The Regional Court’s decision and reasoning were rather unexpected and discouraging for international arbitration practitioners in Turkey. It hinders not only all efforts to develop and promote arbitration but it is also not in line with the public policy interpretation of Turkish legislation. The Court of Cassation's decision was well received because it defined public policy in a reasonable way and differentiated the issues related to procedure and has also confirmed that "public policy" related interventions can only be made in very limited circumstances. Since the Law No. 805 has become a bleeding wound for arbitration practitioners in Turkey, the Court of Cassation also relieved practitioners by not considering the ‘execution of the agreement in a foreign language’, as a breach of public policy. This assessment further supports the dominant interpretation that the Law No. 805 should not concern public policy. The Court of Cassation’s standing in this case is important for the advancement of the arbitration practice in Turkey as the strict interpretation of public policy and the assessment of the grounds for setting aside an award can narrow the limits of the courts’ broad interpretation of public policy and highlighted the prohibition of the revision on the substance of the award.
1 According to article 1 of the TIAL, it is applied where a dispute has a foreign element and the place of arbitration is determined as Turkey, or where the TIAL is chosen as the governing law of arbitration by the parties or the arbitral tribunal.

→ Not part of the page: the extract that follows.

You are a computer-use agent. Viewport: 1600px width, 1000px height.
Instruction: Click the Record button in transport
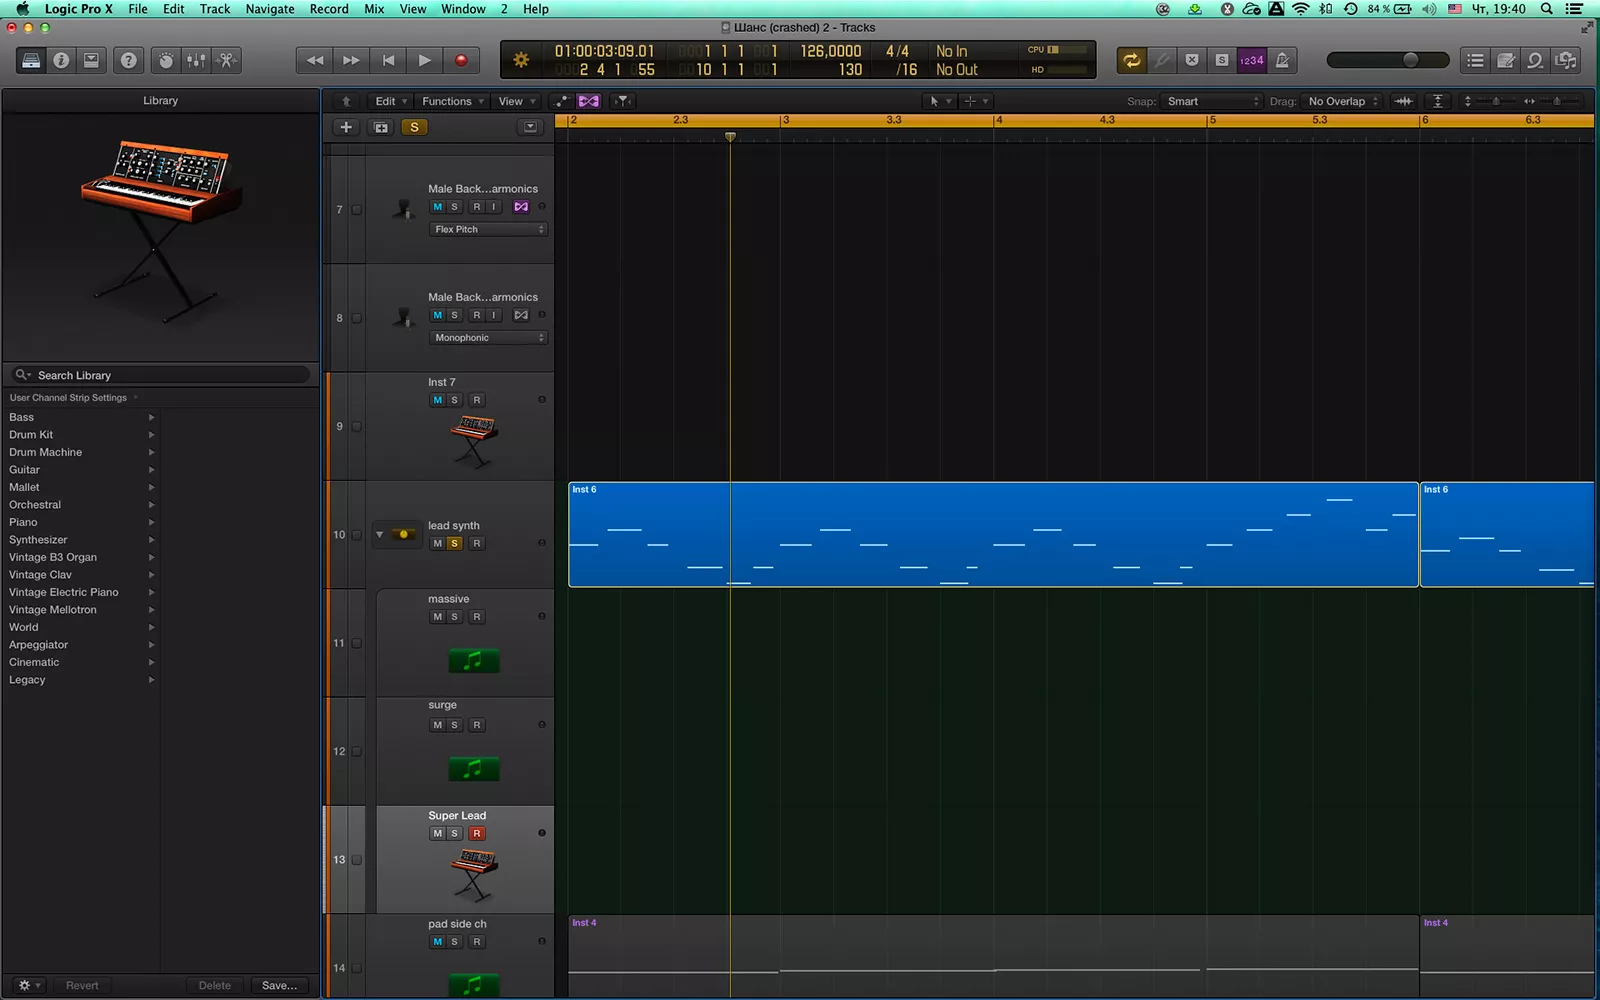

2 Article 15 - Setting aside lawsuit and arbitral award becoming enforceable[…]An arbitral award may be set aside:1. where the party making the application furnishes proof that:a) a party to the arbitration agreement was under some incapacity; or said arbitration agreement is not valid under the law to which the parties have subjected it or, failing any indication thereon, under Turkish law;b) the composition of arbitral tribunal is not in accordance with the parties' agreement, or, not in accordance withwith the procedure set forth in this law;c) the arbitral award is not rendered within the term of arbitration;d) the arbitral tribunal unlawfully found itself competent or incompetent;e) the arbitral tribunal has decided on an issue which is not contemplated in the arbitration agreement, or has not made a decision on the entire relief or has exceeded its jurisdiction;f) the arbitral proceedings are not in compliance with the parties' agreement [as to the procedure], or, failing such agreement, with this law provided that such non-compliance affected the substance of the award;g) the parties are not treated with equality; or2. where the regional court finds that:a) the subject matter of the dispute is not arbitrable under Turkish law; [or] b) the award is contrary to the public policy.